Nestled amidst the interiors of Karnataka, the old town of Sirsi is known for its hidden attractions apart from the famous cardamom plantations and beetle nuts. Though it doesn’t command the popularity of Karnataka’s other treasures, Sirsi is definitely an offbeat destination amidst the numerous ones in the state. Located in the outskirts of the town, one of the oldest temples at Banavasi, the natural rock formation at Yana and the numerous sculptures at Sahasralinga are the major attractions Sirsi.
Madhukeshwara temple in Banavasi is at the end of a long street lined with old houses built in traditional architecture. The temple belongs to the Kadamba period, but has undergone numerous renovations and alterations in its architecture as it was under the rule of Chalukyas and Sonda kings in the later years. Believed to have been built in the 9th century, the temple has a nice open courtyard, tall stambhas (poles) and a couple of shrines. Though the temple was dedicated to Vishnu when it was first built, the shrine now houses a linga with a huge nandi sculpture in front. The numerous ornate pillars are another highlight of this ancient temple. Despite being devoid of many sculptures on its exterior walls, the naga sculptures, the ornate stone cot and the inscriptions in Brahmi characters are quite an attraction. Kadambotsava is a major festival here held during the month of December.

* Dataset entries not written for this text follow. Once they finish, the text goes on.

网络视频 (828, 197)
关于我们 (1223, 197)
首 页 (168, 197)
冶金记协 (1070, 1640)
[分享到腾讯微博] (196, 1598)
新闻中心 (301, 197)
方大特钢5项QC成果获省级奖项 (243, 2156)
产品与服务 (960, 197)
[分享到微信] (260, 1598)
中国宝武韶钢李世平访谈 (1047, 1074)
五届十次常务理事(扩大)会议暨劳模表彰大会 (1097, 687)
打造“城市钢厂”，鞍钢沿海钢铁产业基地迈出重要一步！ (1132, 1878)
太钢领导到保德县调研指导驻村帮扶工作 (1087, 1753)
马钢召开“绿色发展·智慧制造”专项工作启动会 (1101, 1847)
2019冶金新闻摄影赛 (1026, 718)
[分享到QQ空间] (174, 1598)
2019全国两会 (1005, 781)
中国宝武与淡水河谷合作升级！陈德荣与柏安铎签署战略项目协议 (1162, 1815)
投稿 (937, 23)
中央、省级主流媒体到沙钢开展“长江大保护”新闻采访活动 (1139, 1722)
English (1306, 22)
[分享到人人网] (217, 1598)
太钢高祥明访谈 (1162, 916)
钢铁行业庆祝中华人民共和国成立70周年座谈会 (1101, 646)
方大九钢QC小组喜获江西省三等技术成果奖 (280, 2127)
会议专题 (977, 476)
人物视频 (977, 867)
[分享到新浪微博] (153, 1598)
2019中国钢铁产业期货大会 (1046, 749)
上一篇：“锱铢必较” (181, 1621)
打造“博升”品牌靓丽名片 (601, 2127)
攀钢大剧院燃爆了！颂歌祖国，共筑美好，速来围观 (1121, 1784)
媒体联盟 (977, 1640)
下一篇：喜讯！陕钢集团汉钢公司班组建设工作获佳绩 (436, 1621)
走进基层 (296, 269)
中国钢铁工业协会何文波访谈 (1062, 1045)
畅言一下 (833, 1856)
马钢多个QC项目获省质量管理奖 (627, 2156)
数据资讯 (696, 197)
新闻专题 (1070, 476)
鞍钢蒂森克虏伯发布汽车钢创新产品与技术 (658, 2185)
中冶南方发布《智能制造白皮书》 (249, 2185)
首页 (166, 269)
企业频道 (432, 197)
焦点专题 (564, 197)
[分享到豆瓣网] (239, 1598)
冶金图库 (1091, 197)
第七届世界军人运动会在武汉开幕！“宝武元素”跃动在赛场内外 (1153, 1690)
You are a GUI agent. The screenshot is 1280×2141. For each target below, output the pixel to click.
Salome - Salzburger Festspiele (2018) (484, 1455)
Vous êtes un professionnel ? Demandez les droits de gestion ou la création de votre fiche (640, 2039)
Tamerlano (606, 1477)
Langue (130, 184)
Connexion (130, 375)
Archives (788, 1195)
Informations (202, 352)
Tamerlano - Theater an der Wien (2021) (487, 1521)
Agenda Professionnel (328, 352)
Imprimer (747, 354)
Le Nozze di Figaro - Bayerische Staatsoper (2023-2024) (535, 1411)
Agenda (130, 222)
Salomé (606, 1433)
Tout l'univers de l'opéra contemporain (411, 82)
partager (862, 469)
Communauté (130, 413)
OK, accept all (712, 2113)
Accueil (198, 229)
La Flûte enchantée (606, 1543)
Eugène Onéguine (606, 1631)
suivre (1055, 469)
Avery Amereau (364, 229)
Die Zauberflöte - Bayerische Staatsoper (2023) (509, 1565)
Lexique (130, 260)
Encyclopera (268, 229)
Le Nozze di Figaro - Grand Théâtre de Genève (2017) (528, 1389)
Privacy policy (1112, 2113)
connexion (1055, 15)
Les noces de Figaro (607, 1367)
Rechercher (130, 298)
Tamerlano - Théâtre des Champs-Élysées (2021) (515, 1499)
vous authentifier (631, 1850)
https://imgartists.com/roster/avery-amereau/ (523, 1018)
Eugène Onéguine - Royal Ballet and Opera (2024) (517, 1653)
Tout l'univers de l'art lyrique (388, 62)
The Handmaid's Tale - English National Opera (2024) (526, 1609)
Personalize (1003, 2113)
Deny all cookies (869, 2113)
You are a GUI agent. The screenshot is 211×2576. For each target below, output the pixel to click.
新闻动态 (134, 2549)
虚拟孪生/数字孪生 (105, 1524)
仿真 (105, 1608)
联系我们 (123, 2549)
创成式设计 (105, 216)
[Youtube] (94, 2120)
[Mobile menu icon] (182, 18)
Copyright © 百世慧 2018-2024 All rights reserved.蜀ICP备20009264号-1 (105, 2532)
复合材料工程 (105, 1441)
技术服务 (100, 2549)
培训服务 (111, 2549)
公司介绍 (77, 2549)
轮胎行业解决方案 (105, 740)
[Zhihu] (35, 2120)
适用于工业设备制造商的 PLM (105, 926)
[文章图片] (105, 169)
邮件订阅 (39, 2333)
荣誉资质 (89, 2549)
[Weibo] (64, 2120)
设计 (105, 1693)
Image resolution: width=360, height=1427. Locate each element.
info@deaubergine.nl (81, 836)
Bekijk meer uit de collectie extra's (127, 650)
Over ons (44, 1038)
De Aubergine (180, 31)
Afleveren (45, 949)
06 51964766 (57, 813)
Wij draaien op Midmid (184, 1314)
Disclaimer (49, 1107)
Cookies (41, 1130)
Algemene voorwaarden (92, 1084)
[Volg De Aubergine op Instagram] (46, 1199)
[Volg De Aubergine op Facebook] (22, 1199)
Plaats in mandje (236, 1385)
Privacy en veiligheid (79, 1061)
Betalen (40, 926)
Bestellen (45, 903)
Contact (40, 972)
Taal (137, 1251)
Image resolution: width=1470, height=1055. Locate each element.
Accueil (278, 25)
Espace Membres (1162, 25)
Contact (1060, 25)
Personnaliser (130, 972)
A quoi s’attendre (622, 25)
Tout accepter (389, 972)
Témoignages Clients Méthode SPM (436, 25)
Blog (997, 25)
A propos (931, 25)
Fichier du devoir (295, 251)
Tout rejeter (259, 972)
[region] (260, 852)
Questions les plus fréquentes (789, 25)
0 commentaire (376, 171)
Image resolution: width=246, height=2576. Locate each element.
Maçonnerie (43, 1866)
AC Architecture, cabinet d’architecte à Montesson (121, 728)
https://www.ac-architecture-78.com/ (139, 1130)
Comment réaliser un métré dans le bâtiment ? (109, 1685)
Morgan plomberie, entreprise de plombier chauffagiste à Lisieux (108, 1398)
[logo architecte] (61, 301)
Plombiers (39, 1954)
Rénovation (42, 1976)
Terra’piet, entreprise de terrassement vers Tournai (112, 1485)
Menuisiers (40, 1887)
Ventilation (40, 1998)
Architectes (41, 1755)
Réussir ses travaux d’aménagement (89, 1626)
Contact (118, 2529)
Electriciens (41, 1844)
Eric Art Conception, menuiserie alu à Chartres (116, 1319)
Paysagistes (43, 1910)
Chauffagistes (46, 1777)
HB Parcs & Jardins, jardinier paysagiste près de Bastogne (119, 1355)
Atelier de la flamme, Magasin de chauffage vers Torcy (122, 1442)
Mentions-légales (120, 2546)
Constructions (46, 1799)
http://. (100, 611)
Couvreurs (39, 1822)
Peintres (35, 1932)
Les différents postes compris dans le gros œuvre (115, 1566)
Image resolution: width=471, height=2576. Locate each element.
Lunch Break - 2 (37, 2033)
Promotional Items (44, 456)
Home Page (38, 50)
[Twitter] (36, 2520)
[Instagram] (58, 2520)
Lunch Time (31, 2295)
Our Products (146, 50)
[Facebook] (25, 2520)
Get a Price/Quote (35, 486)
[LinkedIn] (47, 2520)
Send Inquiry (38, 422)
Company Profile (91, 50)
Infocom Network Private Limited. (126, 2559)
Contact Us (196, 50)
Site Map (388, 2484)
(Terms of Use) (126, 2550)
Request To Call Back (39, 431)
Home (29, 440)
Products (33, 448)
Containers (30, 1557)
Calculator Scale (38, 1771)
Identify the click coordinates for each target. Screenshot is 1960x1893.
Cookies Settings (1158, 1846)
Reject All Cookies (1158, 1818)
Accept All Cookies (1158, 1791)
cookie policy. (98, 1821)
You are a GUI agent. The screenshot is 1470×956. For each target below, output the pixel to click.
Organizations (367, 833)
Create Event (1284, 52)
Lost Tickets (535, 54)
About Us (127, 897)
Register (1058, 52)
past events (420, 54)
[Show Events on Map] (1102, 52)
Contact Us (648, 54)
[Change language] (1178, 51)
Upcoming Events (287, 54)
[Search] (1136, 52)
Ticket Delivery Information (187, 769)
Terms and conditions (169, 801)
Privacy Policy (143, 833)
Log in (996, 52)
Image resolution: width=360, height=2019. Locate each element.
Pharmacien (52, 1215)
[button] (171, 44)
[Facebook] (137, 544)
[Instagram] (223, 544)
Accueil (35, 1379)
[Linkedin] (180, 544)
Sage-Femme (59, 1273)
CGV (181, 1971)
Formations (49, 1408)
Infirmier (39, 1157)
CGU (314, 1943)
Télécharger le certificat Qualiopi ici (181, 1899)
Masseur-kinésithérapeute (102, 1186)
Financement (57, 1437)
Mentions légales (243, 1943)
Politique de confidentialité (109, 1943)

Sahasralinga is in a different directon from Sirsi and a winding road leads to it. Here, river Shalmala flows past numerous shivlingas that have been chiseled on rocks in the river and its bank. Shivlingas and nandi (bulls) sculptures in various sizes and shapes are beautifully carved. Post the rains, when the water level goes down, one can have a closer look at these stone works. It is believed that there are about a thousand shivlingas in the surrounding area and were created by King Sadashivaraya.
Yana rocks are enroute Kumta from Sirsi and have a wonderful road that leads through a forest patch. From the base, it is a two kilometer walk to the huge rock formations called Bhairaveshwara shikhara and Jagamohini shikhara. Though the initial stretch is through a wooded path past tall trees and flowing waters, the last few meters require a steep climb of steps. The intimidating rocky outcrops stand a hundred feet tall and are the major ones of the numerous rock formations scattered around this jungle. At the base of Bhairaveshwara rock is a temple that shrines a shivlinga which is beleieved to be a natural formation. To the left of the rock, a fleet of steps lead up to a cave, a spacious one with a tall ceiling. As per legend, Lord Shiva hid here in the cave to escape the wrath of Bhasmasura, a demon. The cave enshrines the shivlinga below and one can walk around to exit the cave on the other side. The view of Jagmohini shikhara on the way out from the cave is beautiful, as it stands tall amidst the greenery. There are numerous bee hives clinging on to the external walls of the rocks. The place becomes a hub of celebrations during Shivaratri.
The colourful Marikamba temple is a popular one in Sirsi town. Unchalli falls, 30 Kms away from Sirsi is another major attraction during the monsoon.
- All the destinations are far from each other, please take into consideration the commutation time while planning your visit.
- It gets quite warm as the day progresses. Visit places such as Sahasrlinga and Banavasi early in the morning to avoid the heat.
Located in Uttara Kannada, Sirsi is 145 Kms from Shimoga, 62 Kms from Kumta and 80 Kms from Gokarna. The nearest railhead is at Talguppa (54 Kms from Sirsi) and the nearest airport is at Hubli (110 Kms from Sirsi). There are buses plying from Shimoga, Kumta And Davangere to Sirsi.
Food and Accommodation:
Apart from the food stalls at all the mentioned attractions, there are small basic restaurants in Sirsi town. Sirsi is a small town and it is ideal to make it as a day trip while visiting Kumta or Gokarna. Sirsi however does have basic stay options in its town limits.